Monday, January 15, 2007
Success On Accident?
With Americans seeing Iraq as a serious crisis, comes this rather off-the-wall take on American interests in the Middle East by military and international relations expert Edward Luttwak. Luttwak’s view seems rather Machiavellian to me, but he does bring up some interesting points.

Indeed, provoking thought and discussion seems to be Luttwak’s specialty. It appears that he’s often regarded as a sort of respected crackpot. As a consultant, he’s paid for his views, maybe more for encouraging thinking outside of the box than for being right.

Luttwak’s thesis with regard to the current matter of Iraq is that President Bush has unwittingly reformed the entire Middle East, not the way he intended, but nonetheless in a way that is beneficial to American interests. Endless concourses of pols, commentators, and ‘experts’ are blathering nonstop that the U.S. should not be so arrogant as to think that it could ever resolve the deep-seated, centuries-old, tribalistic animosity between the Sunni and the Shia (a la the President’s plan).

But it is precisely this rift, according to Luttwak, that the President has accidentally leveraged to America’s advantage. For years the Sunni-Shia split was held in status quo. That status quo was bad for the U.S. because Arab Sunnis had little compulsion to work with the U.S. We did work with some Shiites in the region, but Iran and Iraq were our sworn enemies.

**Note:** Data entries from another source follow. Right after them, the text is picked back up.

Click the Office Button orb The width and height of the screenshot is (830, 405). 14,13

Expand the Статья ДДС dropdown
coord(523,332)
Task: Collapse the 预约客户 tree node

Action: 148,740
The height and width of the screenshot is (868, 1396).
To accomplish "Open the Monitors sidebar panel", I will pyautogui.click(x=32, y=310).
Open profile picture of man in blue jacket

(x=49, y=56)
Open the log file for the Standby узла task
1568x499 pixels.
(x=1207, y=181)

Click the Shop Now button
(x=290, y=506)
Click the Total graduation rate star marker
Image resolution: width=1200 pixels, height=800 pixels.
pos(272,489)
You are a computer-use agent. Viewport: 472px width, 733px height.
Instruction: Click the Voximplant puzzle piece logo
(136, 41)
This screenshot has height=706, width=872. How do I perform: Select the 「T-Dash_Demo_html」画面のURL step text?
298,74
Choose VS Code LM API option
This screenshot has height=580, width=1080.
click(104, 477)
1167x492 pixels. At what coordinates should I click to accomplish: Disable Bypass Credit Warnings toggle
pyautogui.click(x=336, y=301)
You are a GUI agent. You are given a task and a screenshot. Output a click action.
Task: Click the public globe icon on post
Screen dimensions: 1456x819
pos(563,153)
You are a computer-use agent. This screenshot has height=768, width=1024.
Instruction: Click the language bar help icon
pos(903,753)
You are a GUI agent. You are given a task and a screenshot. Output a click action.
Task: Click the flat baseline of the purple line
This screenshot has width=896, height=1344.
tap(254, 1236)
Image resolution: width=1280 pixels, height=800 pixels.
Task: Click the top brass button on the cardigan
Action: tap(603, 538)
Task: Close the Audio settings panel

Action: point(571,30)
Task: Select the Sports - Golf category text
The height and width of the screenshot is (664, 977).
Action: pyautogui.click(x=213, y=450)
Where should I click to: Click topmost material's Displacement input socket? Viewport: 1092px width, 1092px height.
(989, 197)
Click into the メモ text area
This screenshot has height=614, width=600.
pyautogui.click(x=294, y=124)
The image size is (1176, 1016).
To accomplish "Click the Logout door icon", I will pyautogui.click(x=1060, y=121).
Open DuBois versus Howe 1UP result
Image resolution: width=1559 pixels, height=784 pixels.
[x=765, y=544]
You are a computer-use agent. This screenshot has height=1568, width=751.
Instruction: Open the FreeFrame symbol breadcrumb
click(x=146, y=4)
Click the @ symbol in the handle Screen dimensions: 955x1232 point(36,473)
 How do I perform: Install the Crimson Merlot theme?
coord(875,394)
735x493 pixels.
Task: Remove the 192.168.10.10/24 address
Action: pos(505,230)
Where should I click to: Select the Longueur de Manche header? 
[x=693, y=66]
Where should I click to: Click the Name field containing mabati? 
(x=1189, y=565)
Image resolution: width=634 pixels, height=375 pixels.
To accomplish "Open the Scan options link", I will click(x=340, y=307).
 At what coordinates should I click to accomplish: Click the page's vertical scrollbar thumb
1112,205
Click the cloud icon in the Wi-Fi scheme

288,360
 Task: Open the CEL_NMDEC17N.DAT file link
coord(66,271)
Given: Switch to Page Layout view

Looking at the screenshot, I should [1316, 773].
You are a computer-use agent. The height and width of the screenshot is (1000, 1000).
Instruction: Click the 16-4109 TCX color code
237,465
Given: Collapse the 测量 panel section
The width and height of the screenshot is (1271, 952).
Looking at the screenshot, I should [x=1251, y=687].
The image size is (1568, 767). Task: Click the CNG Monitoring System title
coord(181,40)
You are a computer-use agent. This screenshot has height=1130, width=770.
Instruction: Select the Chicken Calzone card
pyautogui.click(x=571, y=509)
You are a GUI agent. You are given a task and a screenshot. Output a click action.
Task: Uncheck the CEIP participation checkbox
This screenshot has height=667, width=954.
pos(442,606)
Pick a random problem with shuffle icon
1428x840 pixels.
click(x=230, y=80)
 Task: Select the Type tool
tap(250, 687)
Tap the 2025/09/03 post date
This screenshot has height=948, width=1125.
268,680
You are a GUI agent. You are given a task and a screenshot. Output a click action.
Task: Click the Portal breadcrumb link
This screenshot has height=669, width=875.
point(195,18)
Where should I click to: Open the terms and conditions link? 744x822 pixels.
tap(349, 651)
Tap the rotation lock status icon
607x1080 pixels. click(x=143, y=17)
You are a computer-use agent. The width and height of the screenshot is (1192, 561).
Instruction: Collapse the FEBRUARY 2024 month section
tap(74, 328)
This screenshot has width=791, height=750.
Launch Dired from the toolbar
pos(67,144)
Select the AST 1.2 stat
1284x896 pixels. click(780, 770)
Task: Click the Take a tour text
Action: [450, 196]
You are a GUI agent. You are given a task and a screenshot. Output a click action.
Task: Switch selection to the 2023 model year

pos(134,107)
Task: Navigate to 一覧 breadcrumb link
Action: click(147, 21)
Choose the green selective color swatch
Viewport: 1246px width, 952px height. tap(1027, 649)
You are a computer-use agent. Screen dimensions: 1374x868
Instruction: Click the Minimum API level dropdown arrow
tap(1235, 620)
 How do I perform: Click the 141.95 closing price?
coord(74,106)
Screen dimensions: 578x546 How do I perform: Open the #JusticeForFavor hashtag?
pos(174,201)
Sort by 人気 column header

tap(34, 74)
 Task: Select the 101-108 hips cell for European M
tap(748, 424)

That all changed when the balance of power changed in Iraq. The majority Shia are in charge while the minority Sunnis that were used to being in charge aren’t any longer. That has upset the balance of power throughout the entire region. Now America has parties from both sides pandering for help against their opponents (even while other parties from both sides actively oppose the U.S.)

Mr. Luttwak sees the day coming quickly when the U.S. can simply sit back and manage the Sunni-Shia conflict in the region with a fraction of the troops we currently have in Iraq. Even if this view is accurate, it leaves me with an unsettled feeling. It seems rather diabolical. What about the quality of life for the people living there? Perhaps Luttwak’s Middle East isn’t any worse than the current situation.

Luttwak concludes on a somewhat more positive note, suggesting that we have finally achieved what we have been trying to accomplish in the Middle East for decades. He says, “What past imperial statesmen strove to achieve with much cunning and cynicism, the Bush administration has brought about accidentally. But the result is exactly the same.”

If Luttwak is right — and that’s a huge if — we will eventually have the troop draw downs for which many are clamoring (but not full withdrawal). But we will end up with a better situation than we have ever had in the Middle East. Part of me wants to believe it.
Posted by Reach Upward at 12:38 PM



2 comments:
Democracy Lover said...
I think you hit it on the head when you said Luttwack is regarded as a crackpot. This is a guy who's never met a war he didn't like. Presumably he was never on the business end of the weaponry.

If it "beneficial to American interests" to cause the animosity between Sunni and Shia to bloom into all out war and cause the deaths of thousands of people, then we should be re-examining our conception of American interests instead of trying to find some backhanded way to make our President's blunders look better.

1:52 PM
Reach Upward said...
Like I said, this guy seems to excel at provoking thought (or maybe just at provoking in general) rather than at being right.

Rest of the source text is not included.